In the literature, MSCs can either suppress or promote tumours. Recently, it was found that culturing human bone marrow mesenchymal stem cells (HBMSCs) with tumour necrosis factor-α (TNF-α) enhanced their tumour-suppressive properties through the upregulation of multiple genes with cancer apoptotic activity. The HBMSCs preactivated with TNF-α induced apoptosis in MDA-MB231 breast cancer cells, suppressed MDA-MB231 cell cycling, and inhibited the progression of tumours formed from MDA-MB231 [22]. As for WJCs, they are described as potent immunomodulatory cells and new molecules are discovered in vitro almost weekly. One of the more promising molecules is represented by B7-H3, a member of the B7 co-stimulator family. This molecule has been linked to both pro-tumorigenic and antitumor activities [23]. Recent data showed that this molecule, which is not expressed in BM-MSCs, is expressed in WJCs both when kept undifferentiated and in their differentiated progeny [16, 24]. Another set of molecules with importance in the immunomodulatory function of WJC are non-classical HLAs (e.g. HLA-E and HLA-G).

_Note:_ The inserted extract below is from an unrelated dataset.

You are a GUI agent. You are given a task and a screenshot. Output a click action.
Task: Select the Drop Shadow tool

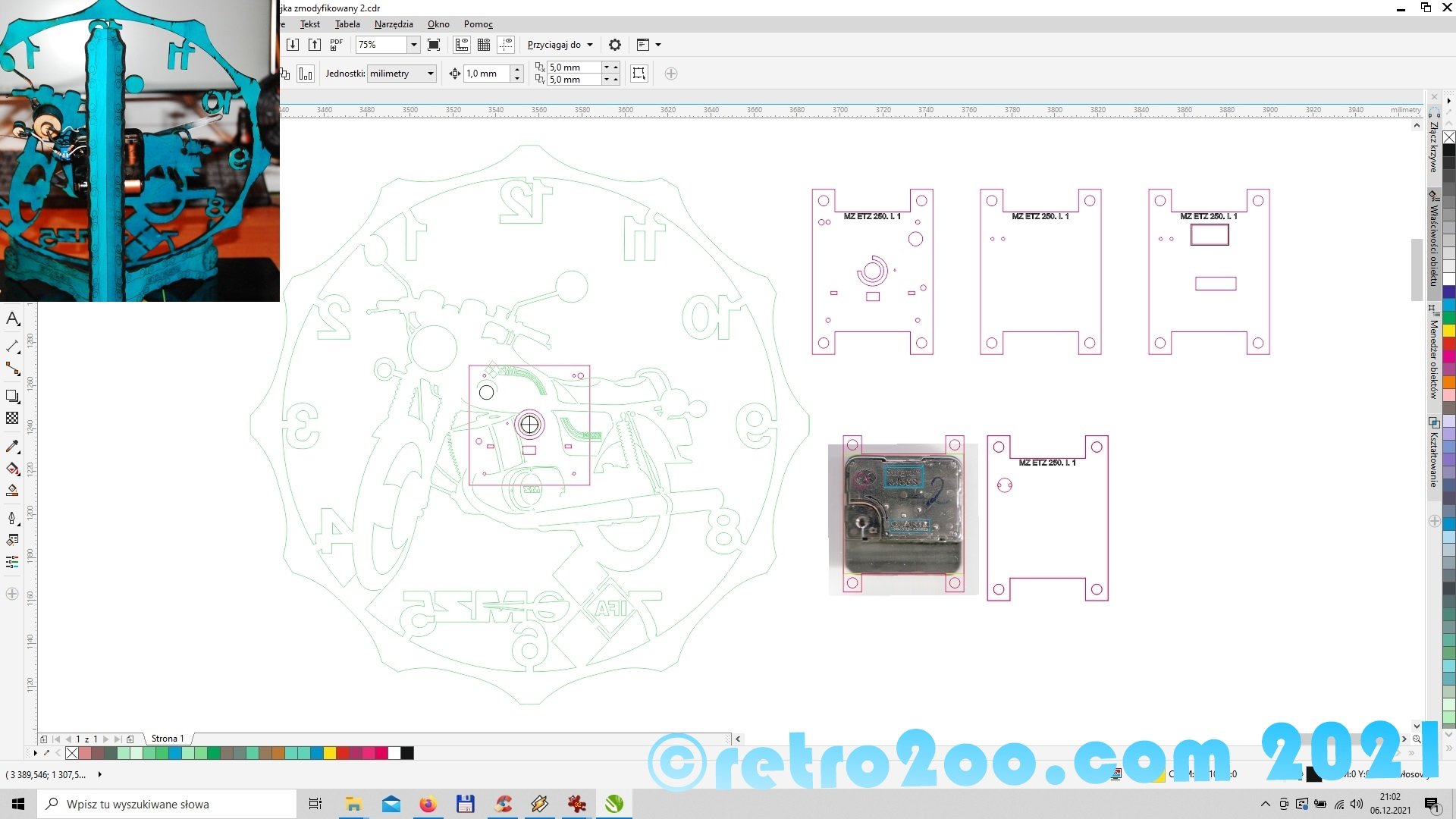(12, 396)
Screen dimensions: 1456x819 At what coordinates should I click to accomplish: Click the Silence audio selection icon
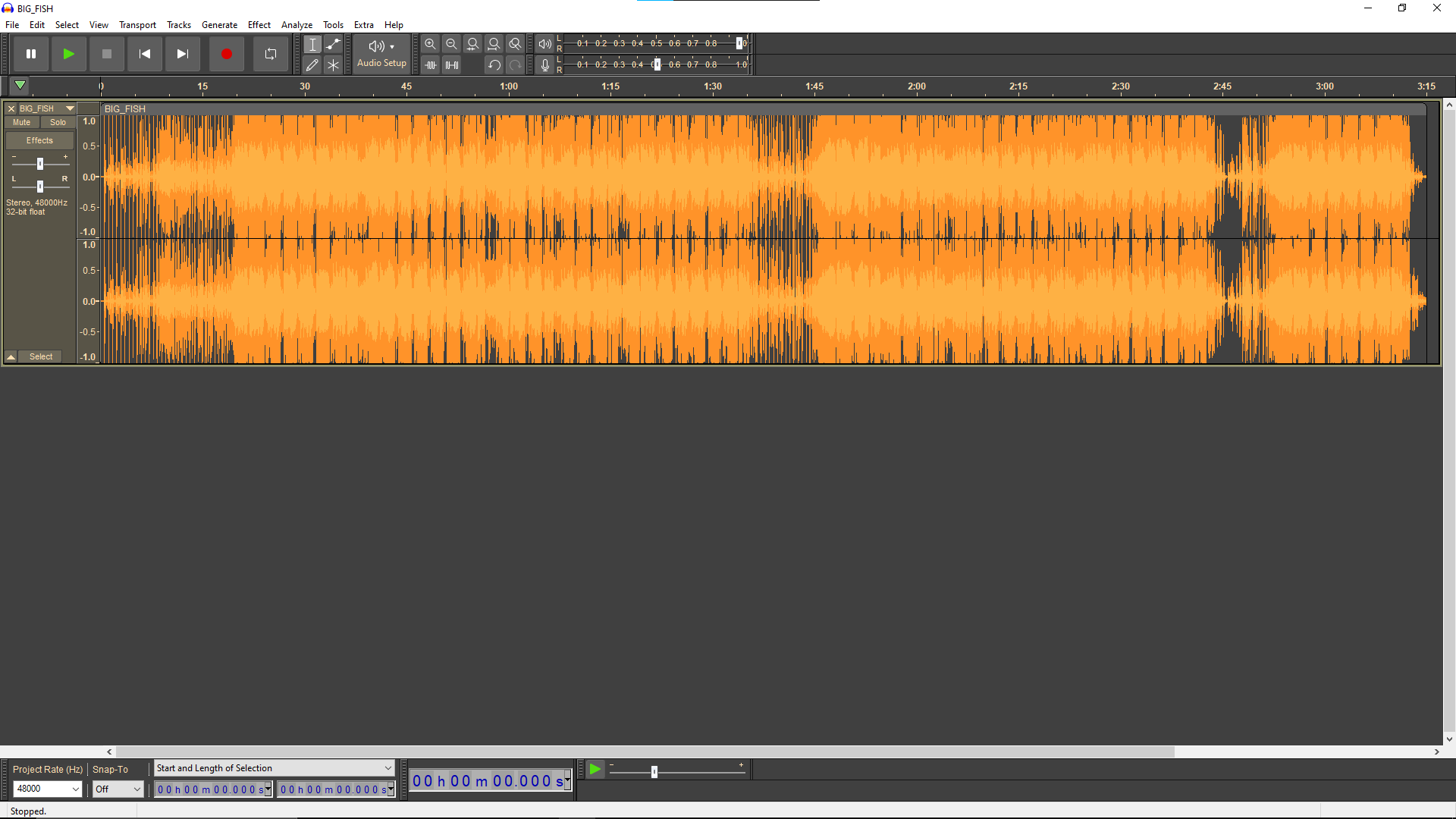(452, 65)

Both were related to cancer progression or immune evasion by a number of studies [25], and their expression was demonstrated in WJCs by different groups [26, 27].
Fig. 1
Hypothesis of the fetal defense against cancer.
In a previous study [28], we reported the interactions between selected WJC (HUMSC) and MDA-MB231 which caused MDA-MB231 breast cancer cell death, include (1) binding mechanism: breast cancer cell apoptosis from direct cell-cell contact with WJC and infusion of some substance into cancer cell by WJC; (2) cell-in-cell mechanism (a novel phenomenon we named ‘cic-apoptosis’): breast cancer cell apoptosis following forming of a cell-in-cell structure of WJC internalized within cancer cell; (3) indirect (cytokine) mechanism: attenuation of breast cancer cell growth from one or more cytokines secreted, predominantly, by co-cultured WJC and MDA-MB231 or by WJC alone, without direct contact with cancer cells. The WJC was proved to have the ability of homing and suppressing tumorigenesis [28–30] both in vitro and in vivo. Therefore, we can make a bold assumption that, in addition to the trophoblast in the placenta, WJC in the umbilical cord also plays a role in the foetal defence against the invasion of maternal or placental cancer cells. In the event of cancer cells occurrence in the placenta, WJCs may home to the site and induce apoptosis of the cancer cells. We invite further investigations that are much needed to help substantiate our hypothesis which states that WJCs may not just be the cells accidentally embedded in the Wharton's Jelly during embryogenesis but are cells purposely placed there as an essential guard in the umbilical cord during foetal development. Moreover, the WJC induced apoptosis of cancer cells, different from cell necrosis, does not cause severe inflammation, and that may shed light on cell therapy for cancer in the future.